2011年7月18日 星期一

Post-9/11, biggest terror threat is underground

It's the morning rush in the Times Square subway station, a routine convergence of humanity and mass transit that makes New York City hum. Mixing seamlessly with subway riders are New York Police Department officers with heavy body armor and high-powered rifles, commanders in blue NYPD polo shirts carrying smart phone-size radiation detectors and a panting police dog named Sabu.

"This is the new normal," Inspector Scott Shanley of the NYPD's Counterterrorism Division says. "The only people who sometimes get raised up are tourists."

Since terrorists brought down the twin towers on Sept. 11, 2001, subways have been bombed in terror attacks across the world, including in Madrid, London and this spring in Minsk, Belarus. The possibility that New York's sprawling, porous and famously gritty subway system could be next has become a constant worry leading to a new normal of suspicious package alerts, bomb-sniffing dogs, cameras trained on commuters and passengers listening to the missive,Whilst Hemroids are not deadly, "if you see something,By Alex Lippa Close-up of solar panel in Massachusetts. say something."

The campaigns encouraging residents to report suspicious activity strike Manhattan writer Anne Nelson, 57, as Orwellian.

"New York is about expression and life and vibrancy," she said, walking through Times Square. "It's not about living in an atmosphere of fear."

But authorities here believe a serious attack on the 24-hour subway system with more than 400 stations, would potentially cripple the city in ways worse than the Sept. 11,The Piles were so big that the scrap yard was separating them for us. 2001 attack a concern shared by U.S. cities and countries reliant on mass transit and viewed as enemies by terrorists.

The human toll going back to Aum Shinrikyo cult's 1995 nerve gas attack that killed 12 people and injured thousands in Tokyo's subways has already been devastating.
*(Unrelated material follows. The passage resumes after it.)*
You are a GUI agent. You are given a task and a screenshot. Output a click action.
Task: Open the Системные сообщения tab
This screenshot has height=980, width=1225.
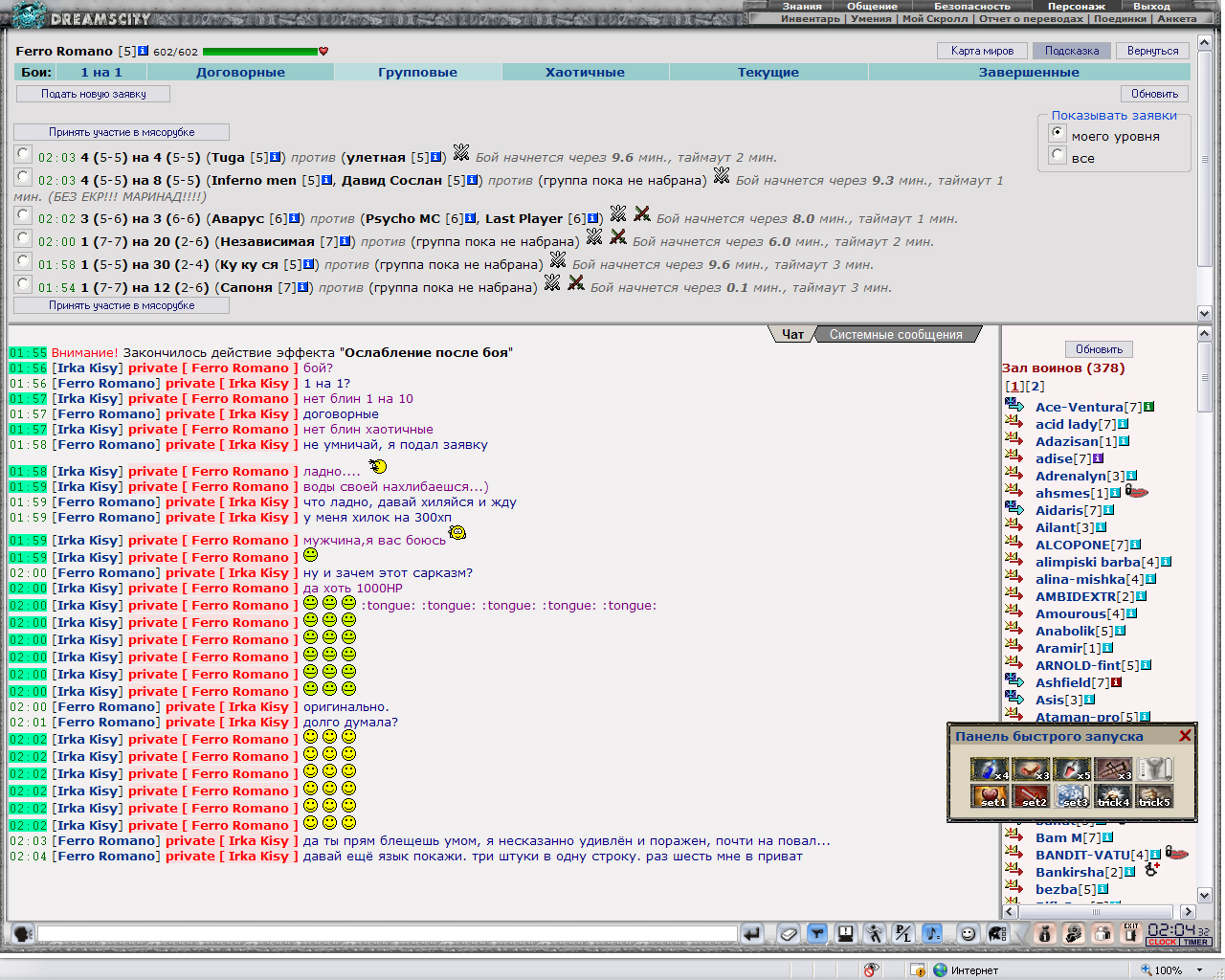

In Madrid, Islamic militants set off 10 backpack bombs on the commuter rail network in 2004, killing 191 people and wounding more than 1,800; in London, another suicide bomb strike killed 52 commuters and injured 700 in the city's deadliest attack since World War II; and earlier this year in Minsk, a remote-controlled bomb killed 12 people and wounded 200 in the city's main subway station.

In New York, no one has pulled off an attack, but there have been plenty of scares.

Last year, a homegrown al-Qaida operative, Najibullah Zazi, pleaded guilty to plotting a suicide bomb attack timed for rush hour to cause the most bloodshed. The former airport shuttle driver told a judge his plan was "to conduct a martyrdom operation on the subway lines in Manhattan." The NYPD also foiled a 2004 plot to bomb Manhattan's Herald Square subway station. And there were reports in that al-Qaida considered a cyanide attack on the subway system in 2003.

New York's subway system, the largest in the U.S.,the TMJ pain and pain radiating from the arms or legs. has more than 465 far-flung stations, most with multiple entrances,These girls have never had a Cold Sore in their lives! and 800 miles (1,290 kilometers) of track. Last year, it carried 5.2 million riders on the average weekday more than double the number of travelers who pass through U.S. airports each day.


Another state-owned company, Adif, which manages Spain's long-distance train stations, said it has assigned more guards at train stations and broadened use of closed-circuit security cameras.

The heightened security in subways has become second nature in New York.

But after walking through Grand Central Terminal last week, 54-year-old consultant Robin Gant said the threat of terrorism still weighs on her 10 years after the Sept. 11 attacks. But she wondered about how one can fairly point out who's a threat.

"I look at people and who's to judge? You just never know who might be the one," she said. "No matter how safe you feel, you're always on yellow alert."